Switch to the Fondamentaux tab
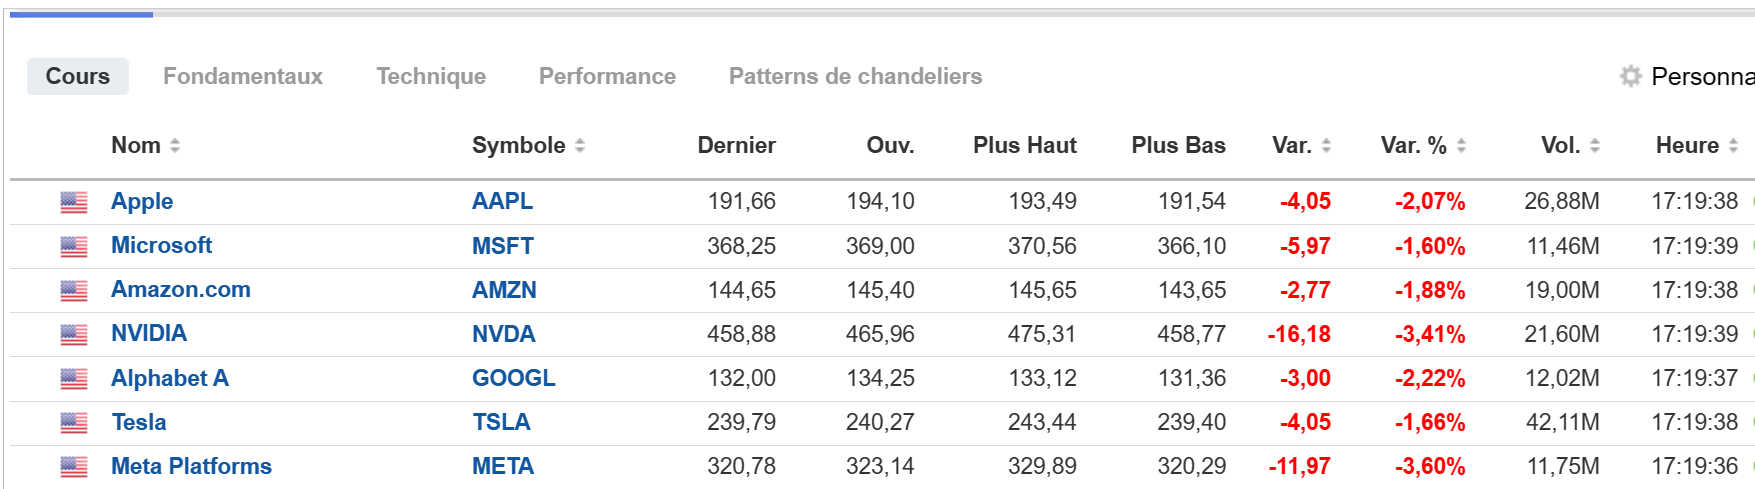Viewport: 1755px width, 489px height. [243, 76]
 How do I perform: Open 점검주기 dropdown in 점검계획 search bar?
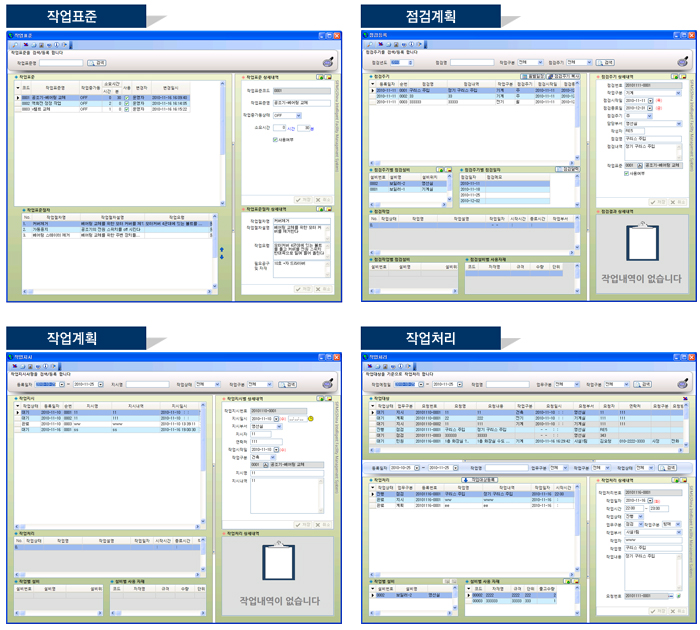(x=589, y=62)
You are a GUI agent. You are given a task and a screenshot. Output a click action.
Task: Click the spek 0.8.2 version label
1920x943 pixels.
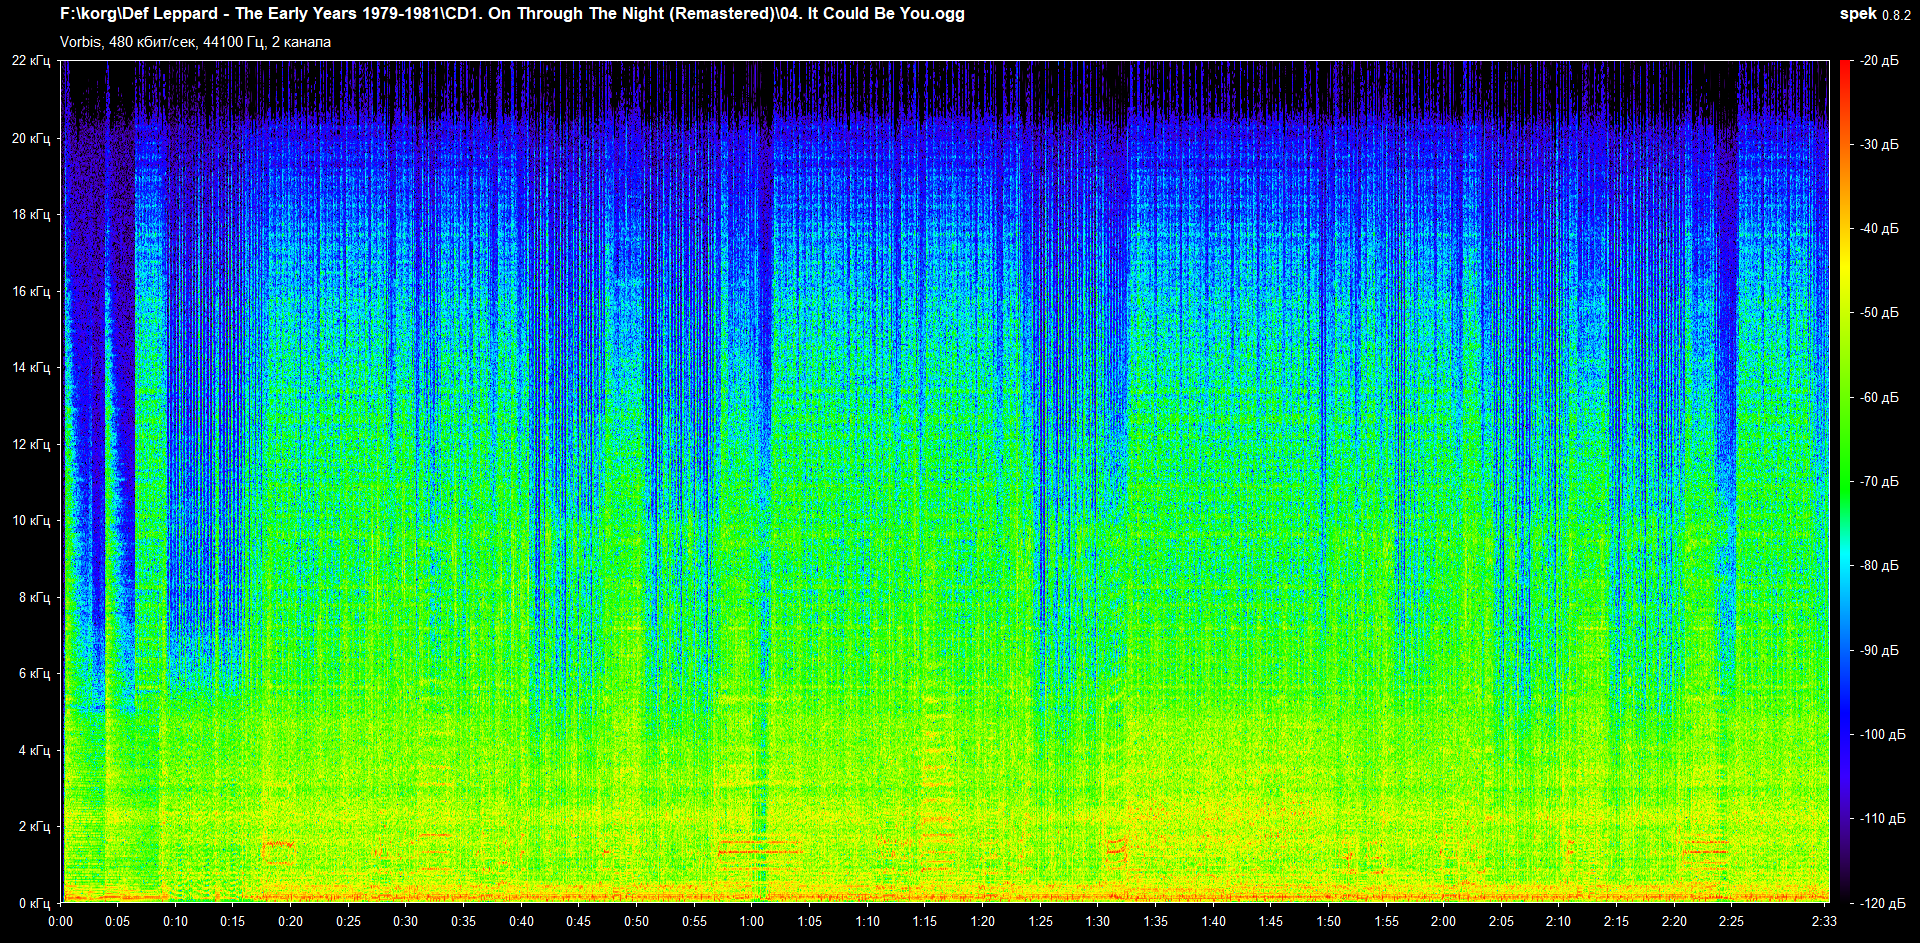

━━━━━━

DIRECTIONS FOR THIS TASK: Give every record back exactly as it reads, with no images.

RESPONSE TO THE TASK:
Switch to the Fondamentaux tab
Viewport: 1755px width, 489px height. [243, 76]
 How do I perform: Open 점검주기 dropdown in 점검계획 search bar?
(x=589, y=62)
You are a GUI agent. You are given a task and a screenshot. Output a click action.
Task: Click the spek 0.8.2 version label
1920x943 pixels.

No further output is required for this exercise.